* _Aufgabenstellung_
Setze den Artikel über das Kinderheim Hof Häusel im Anschluss an seinen letzten Satz fort.

* _Textauszug_
::::::::::

Zum Duschen in die Schule nach Vockenhausen

Die Villa Paderstein von 1922 auf Hof Häusel mit ihrer expressionistischen Fassade.Foto: Burgmuseum Eppstein

Das Stadtarchiv Eppstein bewahrt nicht nur Akten auf. Es sammelt und dokumentiert auch Erzählungen und Berichte von Zeitzeugen.

Mitarbeiterin Sonja von Saldern hat in der vorigen Eppsteiner Zeitung ein Interview mit Gisela Blessmann geführt, einer Erzieherin im ehemaligen Kinderheim auf Hof Häusel. In unserer heutigen Ausgabe hat von Saldern mit Ulrike Gebhardt, Jahrgang 1951 aus Nordhessen, gesprochen, die im Alter von vier und sechs Jahren jeweils für sechs Wochen im „Kinderheim Hof Häusel“ zur Kur war und sich noch gut an die Kinderpflegerin Gisela Blessmann erinnert.

Zu dieser Zeit, von 1953 bis 1963, war das Kinderheim in der Villa Paderstein in Vockenhausen eine Einrichtung des Evangelischen Hilfswerks. Das Gebäude wurde nach der Flucht der jüdischen Familie Paderstein 1938 zunächst als privates Kinderheim genutzt. Während des Krieges war es Kindererholungsheim des Oberkommandos des Heeres, vermutlich auch für ausgebombte Kinder. Lucie Schneehagen und Marianne Schulze leiteten es und blieben auch nach dem Krieg Leiterinnen eines privaten Kinderheims, bis 1953 das Hilfswerk der evangelischen Kirche Hessen und Nassau die Villa kaufte.

::::::::::

* _Bereitgestellte Angaben_
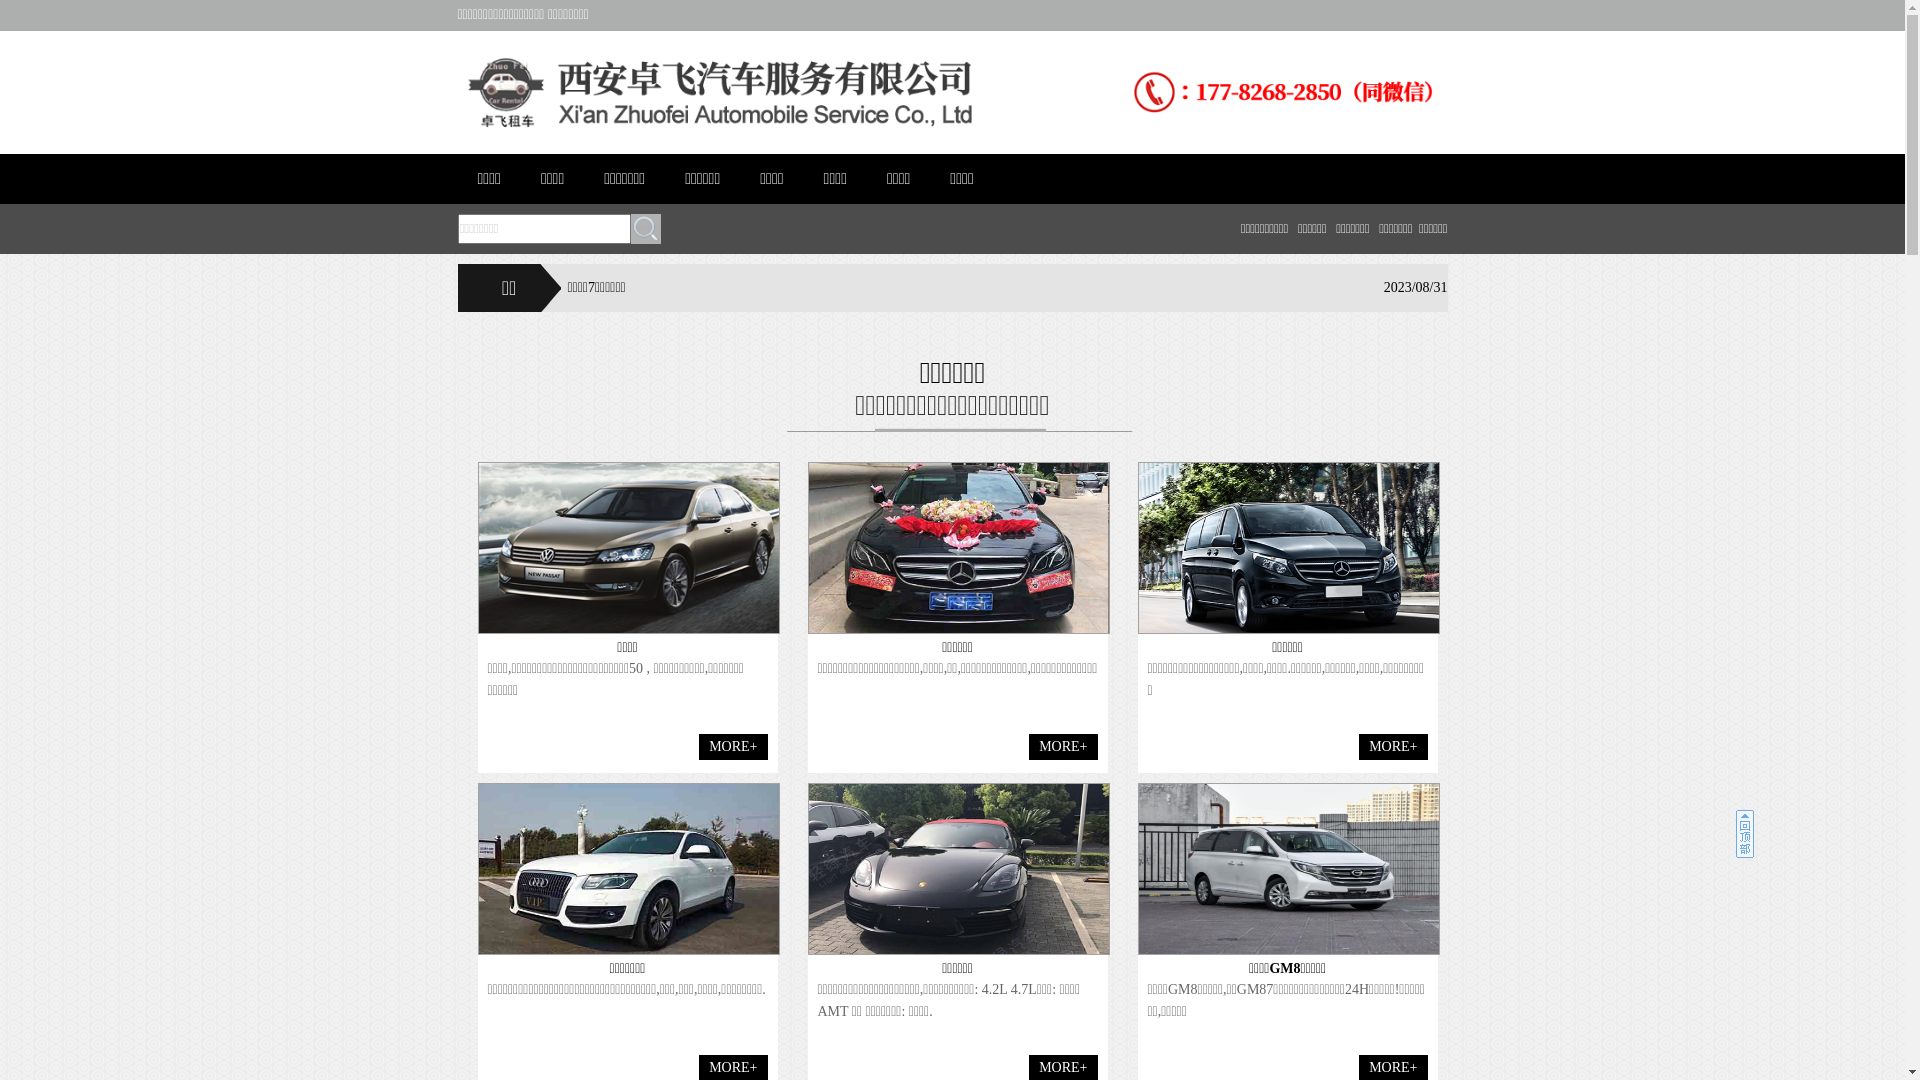  Describe the element at coordinates (732, 747) in the screenshot. I see `'MORE+'` at that location.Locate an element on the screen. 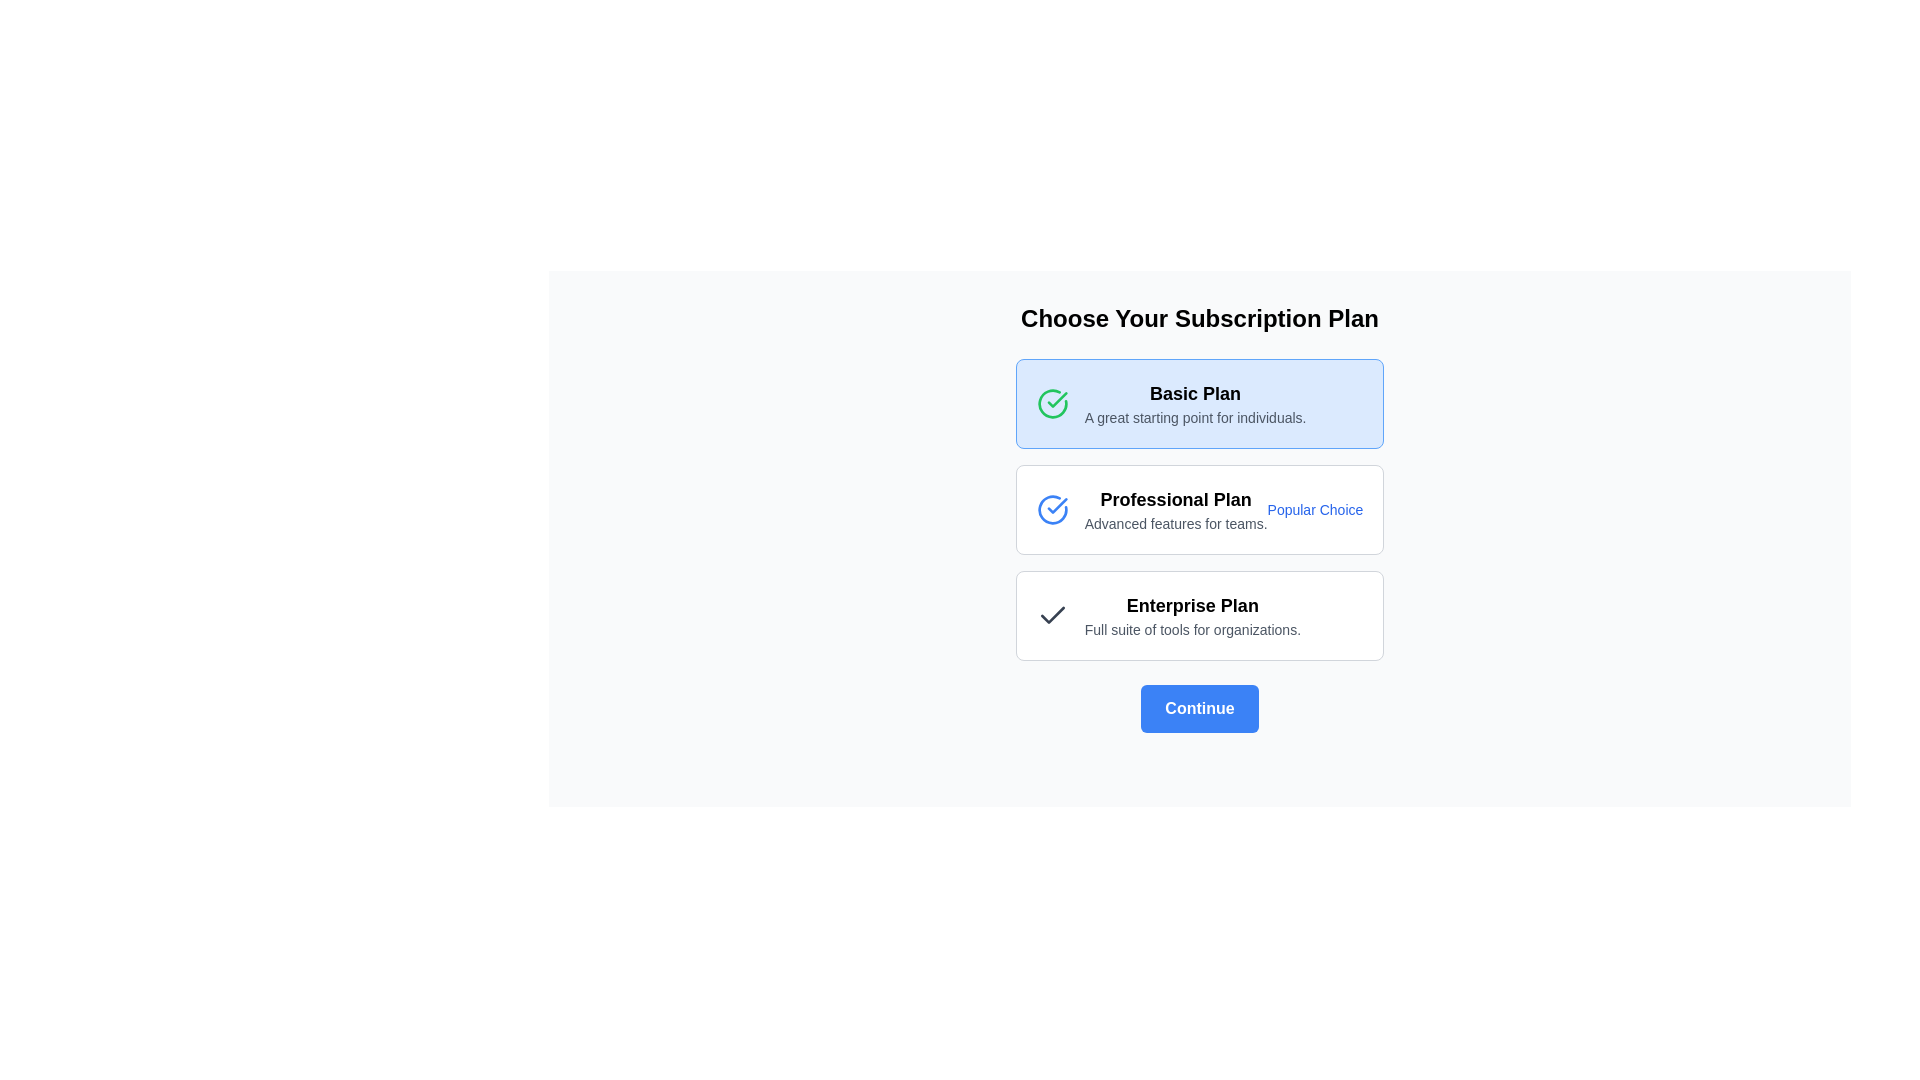  the descriptive text block that provides details about the 'Professional Plan' subscription tier, which is centrally located in the middle card of a vertical stack of subscription plans is located at coordinates (1152, 508).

::::::::::

* _Antwort_
Stadtarchivarin Monika Rohde-Reith betont, dass die Zeitzeugen subjektive Erinnerungen wiedergeben und, dass das Stadtarchiv weitere Zeugenaussagen sammelt zu den Jahren als die Villa Paderstein Kinderheim war. Seit 1963 ist die Villa Paderstein Sitz des Missionswerks des WEC (Weltweiter Einsatz für Christus), das noch viele Kontakte zu Zeitzeugen und früheren Bewohnerinnen und Bewohnern hält und eng mit dem Stadtarchiv zusammenarbeite, so Rohde-Reith.

Erst seit wenigen Jahren werde das Thema „Verschickungskinder“ bundesweit aufgearbeitet, sagt Rohde-Reith. Seit etwa 2019 suchen Betroffene zunehmend die Öffentlichkeit. Damals wurde die Initiative Verschickungskinder und die Internetseite verschickungsheime.de gegründet. Seit Juni 2023 ist die Initiative für Betroffene ein eingetragener Verein.

Das Eppsteiner Erholungsheim war nur eines von insgesamt weit über 1000 solcher Heime für sogenannte Kur- oder Erholungsaufenthalte für Kinder allein in Westdeutschland. „Wir haben gerade mit dem Sammeln von Informationen begonnen“, sagt Rohde-Reith. Sie räumt ein: „Bislang wissen wir wenig darüber, wie viele Kinder dorthin verschickt wurden und wie sie behandelt wurden“. Sie hofft, dass sich weitere Zeitzeugen beim Archiv melden.

Zwischen drei und zwölf Millionen Kinder kamen im Laufe von fast vier Jahrzehnten in solche Erholungsheime, meist nach Empfehlung von Haus- oder Schulärzten, zum Beispiel, weil die Kinder unterernährt waren oder an Asthma litten. In den Heimen wurde häufig mit drakonischen Strafen gearbeitet, um die Kinder gefügig zu machen. Viele litten unter Heimweh, durften aber die Eltern nicht kontaktieren. Während die Eltern dachten, ihre Kinder verleben erholsame Ferientage, durchlitten diese emotionale, oft genug auch körperliche Qualen. Diese absolute Trennung von zu Hause war anscheinend allgemeiner Konsens, wie die Erinnerungen von Ulrike Gebhardt zeigen.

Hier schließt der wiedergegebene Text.